Времена не выбирают (Мах) - страница 170

Возможно, впрочем, что его отрезвлению способствовали еще два фактора. Об этом он подумал, уже взлетая на скоростном лифте на свой девятый этаж. Температура воздуха и родная речь помогли ему прочистить мозги не хуже «Эльбруса», хотя и действие «токсинов первого взгляда», вероятно, тоже несколько ослабело. Он ведь и перед дверью в лобби уже начал было приходить в себя, а в гостинице очутился вдруг в прохладном – а по контрасту даже холодном – воздухе, а тут еще и родная речь на помощь подоспела.

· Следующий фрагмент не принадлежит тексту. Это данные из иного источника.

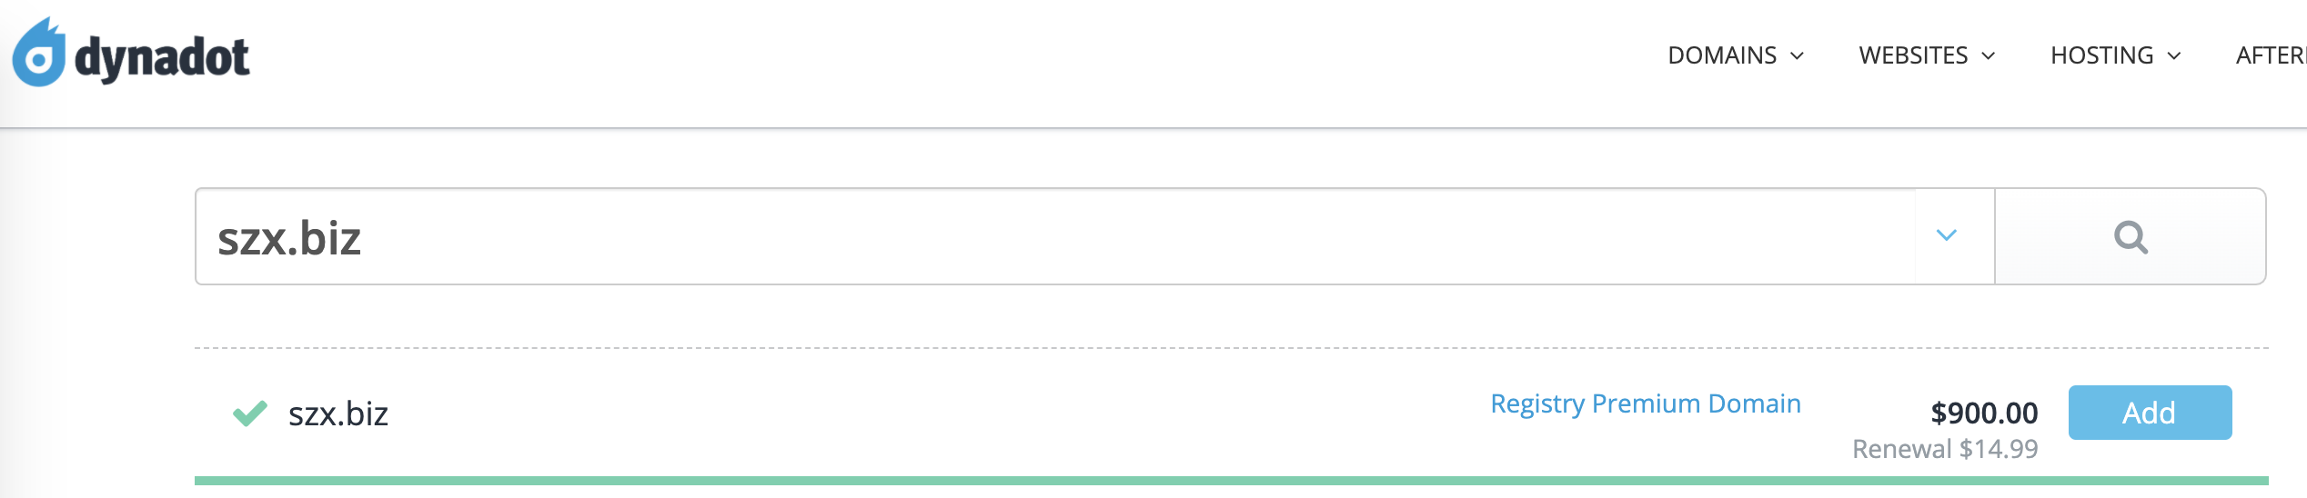Screen dimensions: 2307x498
Task: Expand the chevron next to DOMAINS
Action: pyautogui.click(x=1797, y=56)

Урванцев усмехнулся, вспомнив короткий диалог, произошедший прямо на его глазах, в тот момент, когда он уже направился к лифтам. Около первого из них – по правой стороне – возился светловолосый парень в синем комбинезоне с какой-то надписью на иврите. По-видимому, это был механик из фирмы по обслуживанию лифтов, а у самого входа в лифтовый коридор двое негров – «эфиопы?» – в гостиничной униформе расставляли вазы со свежими цветами. Кирилл шагнул в коридор и услышал, как один из негров сказал что-то механику. Иврита Урванцев не знал, но его ухо поймало что-то до боли знакомое, и он, еще окончательно не пришедший в себя, даже едва не вздрогнул.

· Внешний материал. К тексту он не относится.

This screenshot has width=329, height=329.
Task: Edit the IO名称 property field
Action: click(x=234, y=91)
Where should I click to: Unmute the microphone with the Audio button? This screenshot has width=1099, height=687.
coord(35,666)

– Тагид, Алекс, «ё… м…» зэ клала?[95] – с интонацией вопроса сказал негр.

Механик оторвался от разобранного механизма вызова лифтов и посмотрел куда-то за спину Урванцева.

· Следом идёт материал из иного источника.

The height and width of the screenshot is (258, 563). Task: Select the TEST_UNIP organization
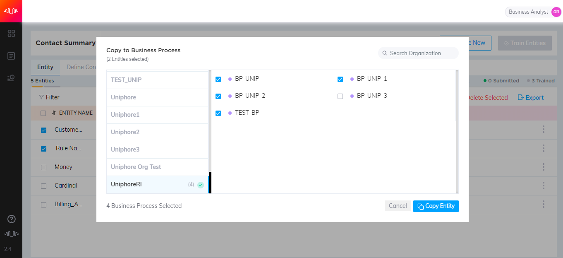pos(157,80)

– Ну, – сказал он, мгновение подумав. – Эйх ломар лэха? Ка нирэ, кэн.[96]

– Ядати![97] – торжествующе заявил негр. – Курва б…!

«Забавно, – подумал Кирилл, входя в лифт. – Знать бы еще, о чем они говорят».

В номере Урванцев первым делом влез под душ. Он вывернул ручку регулятора температуры до предела влево, но желаемого эффекта не достиг. Вода оказалась прохладной, но отнюдь не холодной, а жаль. Холодный, а лучше ледяной душ ему сейчас ой как пригодился бы, но не судьба. Однако и эта «комнатной температуры» водичка смыла с него не только соль. Она все-таки взбодрила Урванцева и немного отрезвила.

– Отрезвила, – повторил он вслух мелькнувшую в голове мысль. – Да, это идея!

Урванцев вылез из-под душа, яростно обтерся, как будто хотел содрать с себя полотенцем кожу, вышел, не одеваясь, в комнату и задумчиво посмотрел на бар.

«Забудь! – сказал он себе. – Если любишь, забудь!»

И в самом деле, у этой любви – «Солнечный удар»,[98] какой-то, а не любовь! – не могло быть никакого продолжения. Так зачем же мучить себя и ее? Ульрику прежде всего. Зачем? Затем, что бес на старости лет попутал? Амок случился?

«И что же дальше?»

В том-то и дело, что здесь вариантов не было. Ведь он даже родину ради нее предать не мог, если бы все-таки смог переступить через то, за что сражались и умирали уже четыре поколения его семьи. Не мог, потому что некуда ему было идти в этом чужом мире. И Ульрике, положа руку на сердце, такой друг тоже не был нужен, тем более муж. Кирилл ведь был хуже, чем нелегал. Он был чужим в чужом для себя мире.